**What to produce**
Your copy should start at the line with "The height and width of the screenshot is (604, 845)." and end at the line with "Go to Subscriptions in the sidebar" in the data below. Transcribe only those lines, exactly, pictures excluded.

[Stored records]
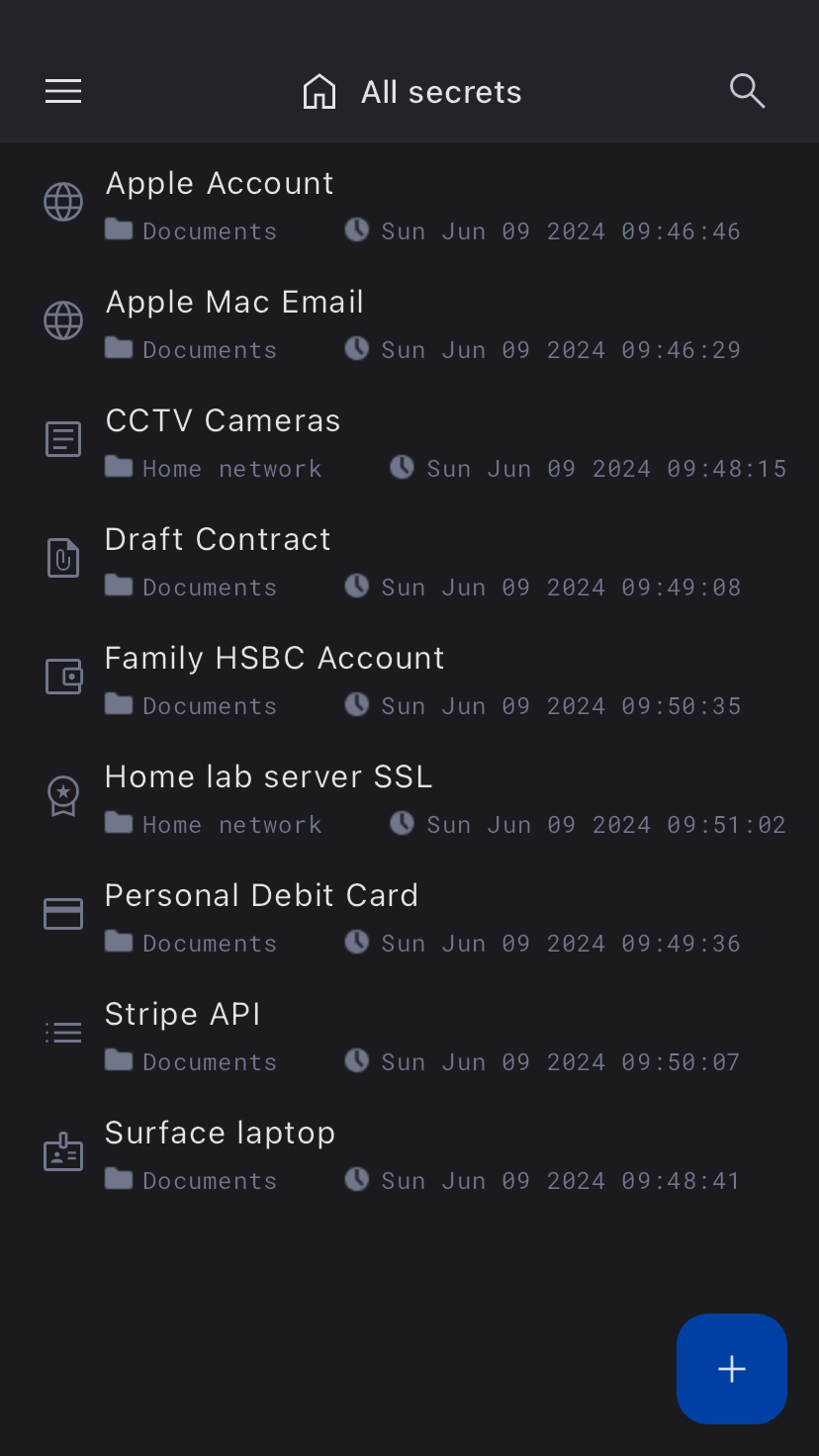Open the hamburger navigation menu
The image size is (819, 1456).
63,92
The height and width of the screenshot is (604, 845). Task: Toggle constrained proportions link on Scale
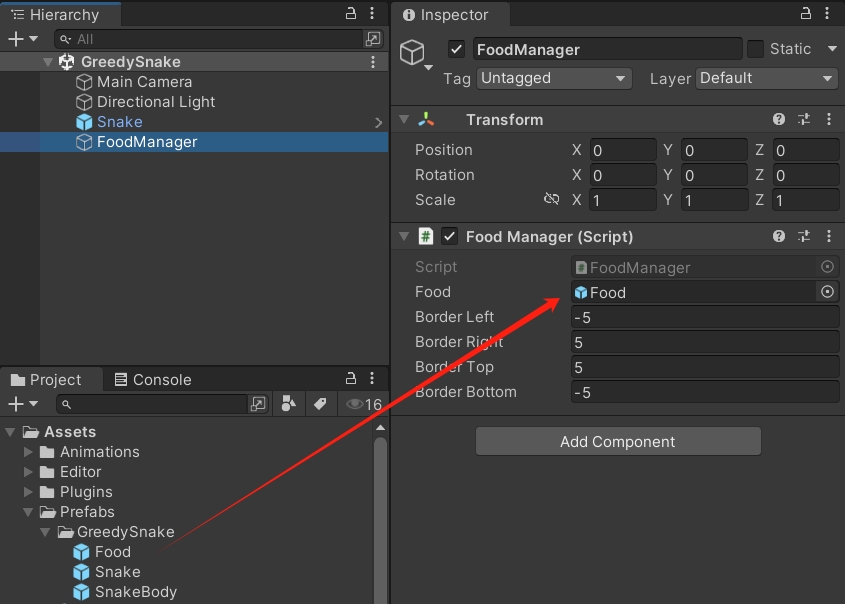551,199
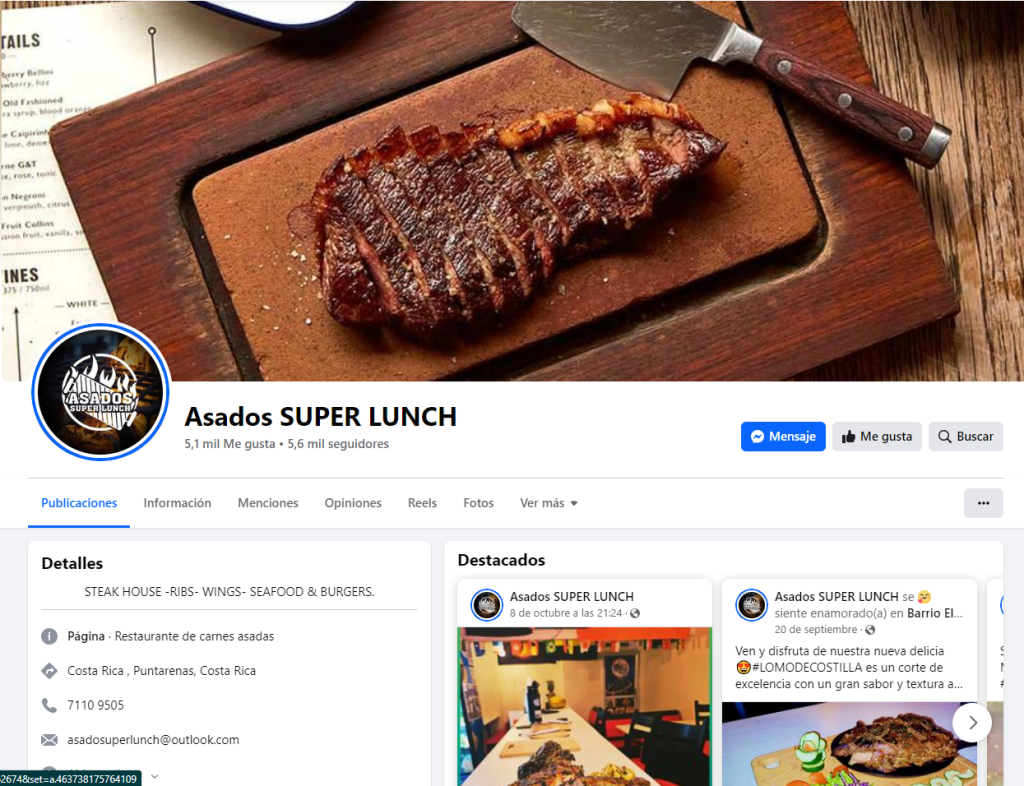The height and width of the screenshot is (786, 1024).
Task: Expand the details chevron at bottom left
Action: click(x=155, y=776)
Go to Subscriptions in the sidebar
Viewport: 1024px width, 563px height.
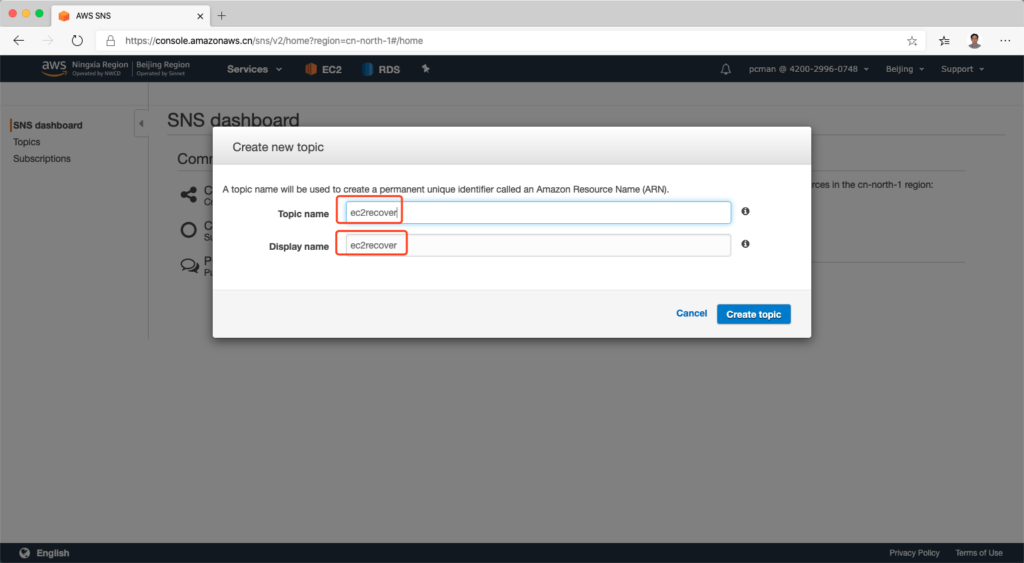pyautogui.click(x=42, y=159)
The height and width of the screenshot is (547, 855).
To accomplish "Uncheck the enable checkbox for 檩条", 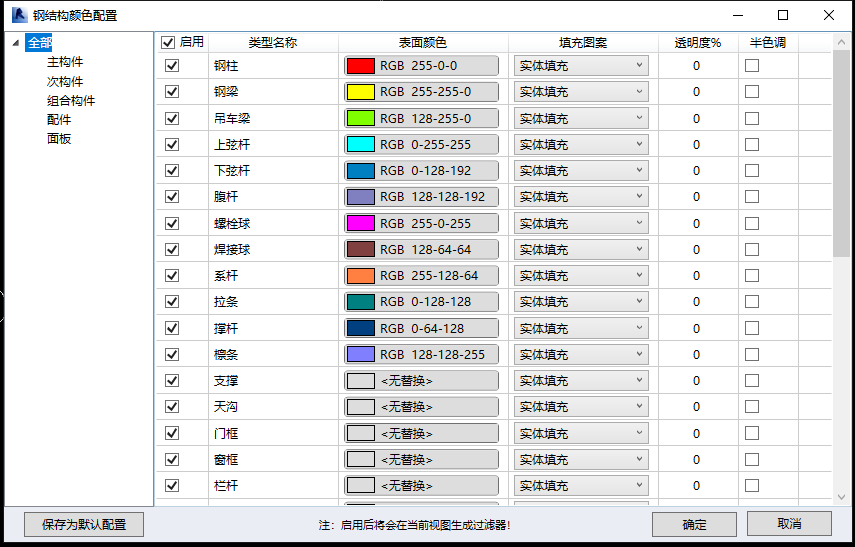I will tap(172, 354).
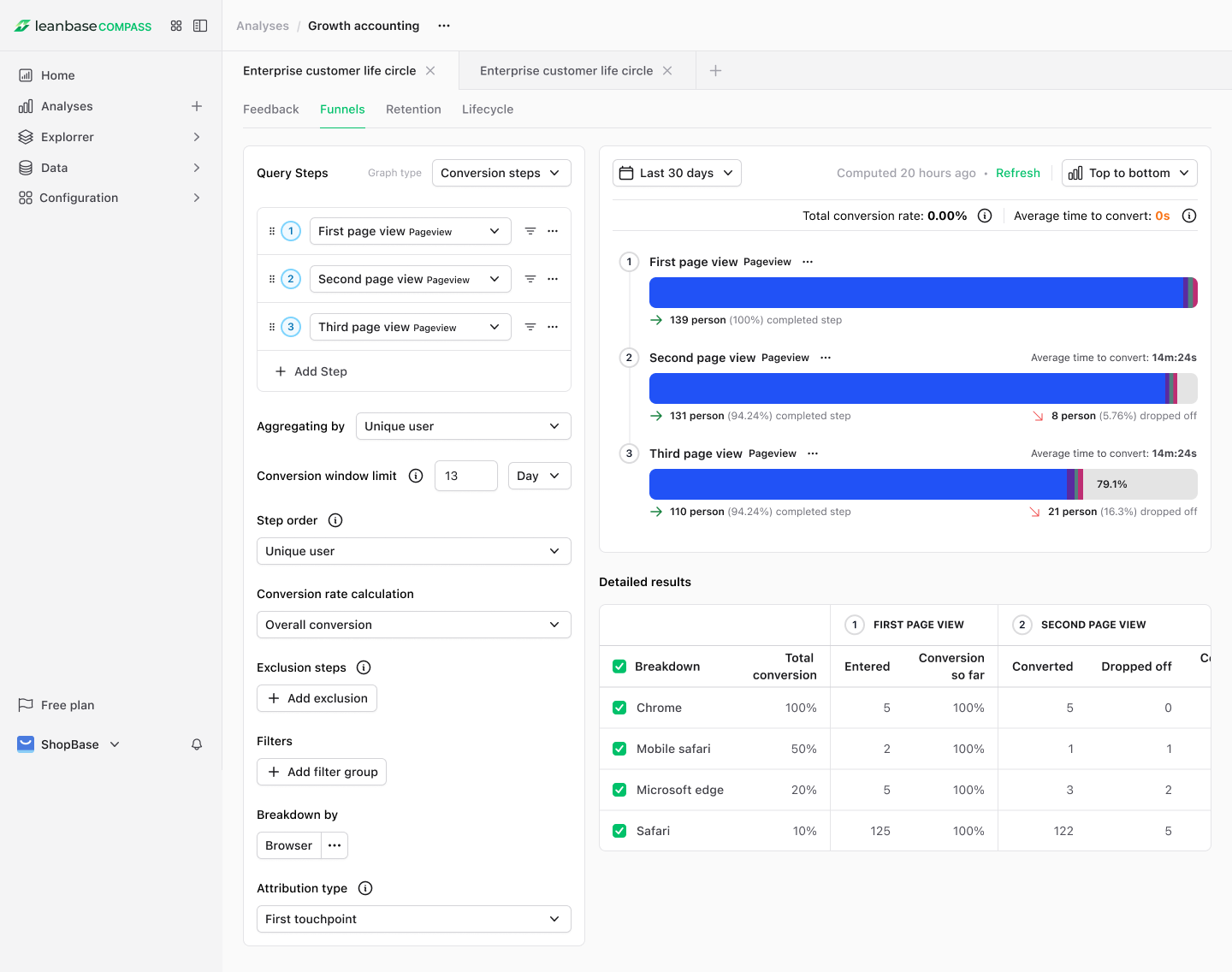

**Reply to the task**
The height and width of the screenshot is (604, 845). Task: Toggle constrained proportions link on Scale
551,199
The height and width of the screenshot is (786, 1024).
Task: Expand the details chevron at bottom left
Action: click(x=155, y=776)
Go to Subscriptions in the sidebar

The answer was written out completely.